Your goal:
Copy each of the following items exactly as it stands, line for line.

Exercise input:
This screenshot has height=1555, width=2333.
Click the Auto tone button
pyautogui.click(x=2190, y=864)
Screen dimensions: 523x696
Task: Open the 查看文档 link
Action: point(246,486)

Exercise result:
This screenshot has height=1555, width=2333.
Click the Auto tone button
pyautogui.click(x=2190, y=864)
Screen dimensions: 523x696
Task: Open the 查看文档 link
Action: point(246,486)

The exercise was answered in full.